Southern trees bear strange fruit, / Blood on the leaves and blood at the root.
Using these lyrics from a poem by Abel Meeropol, immortalized in Billie Holliday’s song about lynching, author Patrick Phillips opens his tale of terror, theft and racial apartheid in one Georgia county, USA. Following a brutal assault on a white woman in 1912, the white residents of Forsyth County quickly blamed some black teens, and lynched one of them in the town square the very next day. The two other defendants, Ernest Knox and Oscar Daniels, were quickly found guilty in a sham one-day trial, and hanged. One of the boys had a noose placed around his neck to extract a confession.
Blood at the Root describes all-too-familiar racist atrocities — a corrupt local sheriff, a kangaroo court, the never-ending threat of violence toward Black Americans under many decades of Jim Crow. But what happened next was an even graver travesty.
A reign of white terrorism descended on Forsyth County after the trial. Black churches were burned down, Black sharecroppers blasted from their cabins by sticks of dynamite, and Black landowners forced to abandon their farms in the middle of the night. The goal was to drive every African American out of the area, an entirely successful goal for nearly 80 years. So effective, Phillips points out, that Forsyth County never found it necessary to post the “whites only” signs so indicative of the Jim Crow South.
Scrupulous history. Phillips does not merely recite the story of the forced Black exodus, however. The first third of Blood at the Root is devoted to a meticulous examination of the Jim Crow world in which both victims and perpetrators lived. Phillips’ research reveals the individual Black residents whose lives were ruptured. There are excruciating photos of lynching victims, along with the particulars of their ordeals. He was even able to unearth contemporary photos of some of the people he writes about.
In one appalling story, Phillips tells of Laura Nelson from another county in Georgia. When she protested the abduction and lynching, threatening to swear out a complaint, she was lynched on the spot. Pregnant at the time, Nelson was hanged upside down and set on fire. The baby was cut from its mother’s womb and stomped to death.
Another woman was hanged by a white mob after she protested the treatment of her 15-year-old son who was accused of stealing.
These gruesome tales illustrate how lynching was not exclusively committed against Black men accused of raping white women. It was a chilling weapon used against a whole “wrong-colored” population.

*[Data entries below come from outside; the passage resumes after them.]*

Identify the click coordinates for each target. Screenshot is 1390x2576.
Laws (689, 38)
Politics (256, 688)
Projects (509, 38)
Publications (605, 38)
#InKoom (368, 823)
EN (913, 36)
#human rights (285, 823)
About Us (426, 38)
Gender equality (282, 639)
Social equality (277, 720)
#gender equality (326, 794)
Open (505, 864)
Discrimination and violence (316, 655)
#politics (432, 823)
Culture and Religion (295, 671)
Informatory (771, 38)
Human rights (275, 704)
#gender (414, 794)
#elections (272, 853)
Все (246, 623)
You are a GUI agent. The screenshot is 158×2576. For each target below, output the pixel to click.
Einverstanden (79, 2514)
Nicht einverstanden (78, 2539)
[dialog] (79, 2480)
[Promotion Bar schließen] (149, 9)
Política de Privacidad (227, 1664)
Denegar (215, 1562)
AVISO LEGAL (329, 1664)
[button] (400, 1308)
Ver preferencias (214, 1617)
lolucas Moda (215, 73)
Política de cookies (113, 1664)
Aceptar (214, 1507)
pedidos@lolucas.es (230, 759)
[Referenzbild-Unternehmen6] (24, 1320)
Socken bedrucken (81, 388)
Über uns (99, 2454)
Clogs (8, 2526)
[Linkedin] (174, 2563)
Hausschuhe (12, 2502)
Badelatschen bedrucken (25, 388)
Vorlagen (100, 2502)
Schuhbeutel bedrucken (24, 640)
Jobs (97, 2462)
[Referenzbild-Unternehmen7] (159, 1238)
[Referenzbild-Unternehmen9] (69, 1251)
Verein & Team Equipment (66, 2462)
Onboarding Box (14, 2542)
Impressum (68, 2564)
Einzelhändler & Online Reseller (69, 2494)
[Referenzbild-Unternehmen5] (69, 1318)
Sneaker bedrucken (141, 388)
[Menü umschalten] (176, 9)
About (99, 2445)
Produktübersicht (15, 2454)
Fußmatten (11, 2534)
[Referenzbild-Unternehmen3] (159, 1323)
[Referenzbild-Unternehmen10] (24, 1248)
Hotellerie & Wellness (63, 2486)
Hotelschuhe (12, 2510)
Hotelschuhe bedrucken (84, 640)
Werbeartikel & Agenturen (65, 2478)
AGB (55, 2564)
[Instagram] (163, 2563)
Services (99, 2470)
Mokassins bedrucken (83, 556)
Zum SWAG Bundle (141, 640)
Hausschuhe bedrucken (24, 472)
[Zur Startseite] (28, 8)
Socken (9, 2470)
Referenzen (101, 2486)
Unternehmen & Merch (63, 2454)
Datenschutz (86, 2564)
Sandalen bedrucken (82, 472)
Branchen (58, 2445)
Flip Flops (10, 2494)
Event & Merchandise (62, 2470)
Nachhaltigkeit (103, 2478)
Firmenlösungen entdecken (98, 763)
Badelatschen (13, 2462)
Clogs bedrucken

Then and now. Phillips is not just a careful historian or journalist, however. He grew up in Forsyth County, moving there with his family in the 1970s. Blood at the Root is his toil to uncover the truth of Forsyth County’s legacy of white supremacy. A Black woman friend not raised in Forsyth urged him to take on this task. Through painstaking research, Phillips forces readers to confront this country’s legacy. We learn the names of lynching victims, their trumped-up crimes, the names of their murderers. We learn about the former slave who owned the land stolen by white neighbors, and what happened to the Black residents of Forsyth County once they were forced out.
There is a long section devoted to the crooked dealings of the local sheriff. And we are told about Joseph Kellogg, a former slave, who owned 120 acres stolen by whites. Clearly, whites’ land theft was a primary reason Black landowners were run out of the county.
Forsyth County did not have a civil rights demonstration until 1987, on the second anniversary of Martin Luther King day. By then the more progressive population of Atlanta had expanded north. Phillips’ parents and sister participated in the march and his mother wound up testifying against the local thugs who rioted against marchers that day. Today, anti-racist residents of Forsyth County far outnumber those thugs.
Reading Blood at the Root, I was struck over and over with one thought. Whites in the United States are more than likely living under apartheid this very day. They tend to marry each other, live together, socialize and attend school in largely segregated neighborhoods. For all the progress among individuals in mitigating racism over the last 100 years, the stubborn fact of ongoing segregation in U.S. society is like the elephant in the room — we all know it’s there.
In his fine book, Patrick Phillips provides the tools to broaden readers’ self-education, and stirs us to tackle apartheid lifestyle in the here-and-now. It’s going to take a conscious, multi-hued political movement to challenge the systemic race segregation that still defines this land.